Matt Cutts in one of his webmaster help videos back in 2011 recommended 1-2 hops as ideal, three if needed, but suggested that once you got into the 4-6 range, the success rate of Googlebot following those redirect hops was very low.
How to find
- Use your Log analyser to find redirects and see where they redirect too.
- Create a list of URLs that redirect to another URL that then also redirects. Botify has a great tool for doing this.
How to fix
- Once you have this list, you will be able to remove the chains by changing the redirect on the first URL to the last URL in the chain.
c. Better use of Robots.txt
Make sure you are using your robots.txt file to block parts of your site you don’t need Google to waste its crawl budget on.
These could include:
- Query parameters
- Subdomain or development pages
- Low-value pages – PPC pages, user forum profile pages.
d. Increase your website’s speed
As Google touched on above, site speed is a factor in your crawl health – the faster your site, the better crawl health you will have and the more Google will crawl your site. You can see that Google has highlighted this as a major reason for reduced crawl budget.
How to find issues
- Use a tool such as SEMRush, Pingdom or Google Site Speed Tool and figure out how you can make sure your site responds faster.
How to fix issues
Some of the major elements to investigate will be:
- Browser caching – you can use a plugin such as W3 Cache, WP Optimise, or SuperCache
- Image and code compression – make sure images are optimized before uploading and run WP Smush
e. Dynamic URL parameter settings
For those with eCommerce platforms that have dynamic URLs, Googlebot treats any dynamic URLs that lead to the same page as separate pages. This means you may be wasting your crawl budget by having Google to crawl the same page over and over as it thinks it is a different page.
How to find
- With most big eEommerce sites you will see your site has parameter settings. Just look at the URLs in the address bar.
- You might not be able to work around that from a display point of view, but you can tell Google what to ignore and how to handle dynamic pages.
How to fix
- You can manage your URL parameters by going to your Google Search Console and clicking Crawl > Search Parameters.
- From here, you can let Googlebot know if your CMS adds parameters to your URLs that doesn’t change the page’s actual content.
f. Get more Backlinks
Backlinks not only help to improve your organic rankings, they push search crawlers to your site more often.
Based on our data (average of FTF client data)
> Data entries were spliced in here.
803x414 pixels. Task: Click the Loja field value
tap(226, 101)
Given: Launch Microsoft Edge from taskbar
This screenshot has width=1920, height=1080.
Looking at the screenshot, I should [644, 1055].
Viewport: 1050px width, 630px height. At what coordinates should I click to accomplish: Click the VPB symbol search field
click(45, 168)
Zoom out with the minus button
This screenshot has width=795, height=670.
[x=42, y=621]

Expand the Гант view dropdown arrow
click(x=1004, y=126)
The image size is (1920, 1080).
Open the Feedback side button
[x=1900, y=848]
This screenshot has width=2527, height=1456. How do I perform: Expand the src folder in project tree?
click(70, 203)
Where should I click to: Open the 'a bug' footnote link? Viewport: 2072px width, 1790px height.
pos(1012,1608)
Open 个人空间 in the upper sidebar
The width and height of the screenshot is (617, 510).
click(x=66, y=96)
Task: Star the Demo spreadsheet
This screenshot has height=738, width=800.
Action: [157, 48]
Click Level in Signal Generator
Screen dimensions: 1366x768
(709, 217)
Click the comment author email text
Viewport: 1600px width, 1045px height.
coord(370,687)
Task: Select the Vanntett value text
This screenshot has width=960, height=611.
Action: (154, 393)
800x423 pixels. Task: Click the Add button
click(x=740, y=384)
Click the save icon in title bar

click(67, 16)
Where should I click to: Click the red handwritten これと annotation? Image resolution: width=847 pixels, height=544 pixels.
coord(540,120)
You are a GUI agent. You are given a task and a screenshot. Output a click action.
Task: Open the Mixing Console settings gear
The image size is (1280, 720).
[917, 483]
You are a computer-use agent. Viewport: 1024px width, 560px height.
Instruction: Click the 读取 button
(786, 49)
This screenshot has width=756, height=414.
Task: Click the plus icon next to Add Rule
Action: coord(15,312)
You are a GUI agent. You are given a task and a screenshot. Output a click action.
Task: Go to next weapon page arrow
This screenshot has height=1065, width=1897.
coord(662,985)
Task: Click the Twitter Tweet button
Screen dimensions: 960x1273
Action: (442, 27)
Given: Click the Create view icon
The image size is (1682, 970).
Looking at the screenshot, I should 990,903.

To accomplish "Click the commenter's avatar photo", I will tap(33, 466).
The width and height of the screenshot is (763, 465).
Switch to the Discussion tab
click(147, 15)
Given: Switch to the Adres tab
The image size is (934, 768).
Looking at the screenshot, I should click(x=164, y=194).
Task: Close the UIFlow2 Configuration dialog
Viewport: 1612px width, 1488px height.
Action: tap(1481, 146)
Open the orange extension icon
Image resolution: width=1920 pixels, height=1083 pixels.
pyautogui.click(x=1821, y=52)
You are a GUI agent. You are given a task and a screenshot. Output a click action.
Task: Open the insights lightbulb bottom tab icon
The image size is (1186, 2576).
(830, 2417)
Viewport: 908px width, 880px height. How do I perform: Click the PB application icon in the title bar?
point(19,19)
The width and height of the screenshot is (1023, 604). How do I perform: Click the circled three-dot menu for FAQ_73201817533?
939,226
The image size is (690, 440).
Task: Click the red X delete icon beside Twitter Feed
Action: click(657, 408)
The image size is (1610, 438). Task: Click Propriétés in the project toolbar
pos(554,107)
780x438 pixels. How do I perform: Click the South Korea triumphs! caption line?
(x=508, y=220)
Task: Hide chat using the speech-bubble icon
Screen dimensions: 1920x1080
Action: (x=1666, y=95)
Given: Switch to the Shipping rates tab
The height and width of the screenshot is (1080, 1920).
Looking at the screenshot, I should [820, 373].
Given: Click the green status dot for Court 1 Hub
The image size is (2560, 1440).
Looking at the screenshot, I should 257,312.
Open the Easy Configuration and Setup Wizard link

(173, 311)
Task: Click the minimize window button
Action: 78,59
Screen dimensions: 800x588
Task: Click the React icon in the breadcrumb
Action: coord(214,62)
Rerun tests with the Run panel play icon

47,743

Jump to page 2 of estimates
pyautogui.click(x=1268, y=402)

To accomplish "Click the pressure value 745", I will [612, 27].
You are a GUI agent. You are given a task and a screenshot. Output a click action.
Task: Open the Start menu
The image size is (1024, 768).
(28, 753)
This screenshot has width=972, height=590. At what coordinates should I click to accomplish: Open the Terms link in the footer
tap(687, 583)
- 55% increase in organic traffic
- 87% increase in keyword rankings
- 38% increase in Leads and Revenue.
Wrapping it Up
While this is a part of technical SEO, it is something that gets overlooked by lots of SEOs. Crawl budgets as you can now see are a big part in making sure your site gets the crawl it needs.
If you don’t have the right amount of budget or are using it up sending Google to the wrong pages, your site will never drive you the traffic it should. As you can see from the above, this stuff works. And it can be a great way to unblock a site’s ability to drive organic search traffic.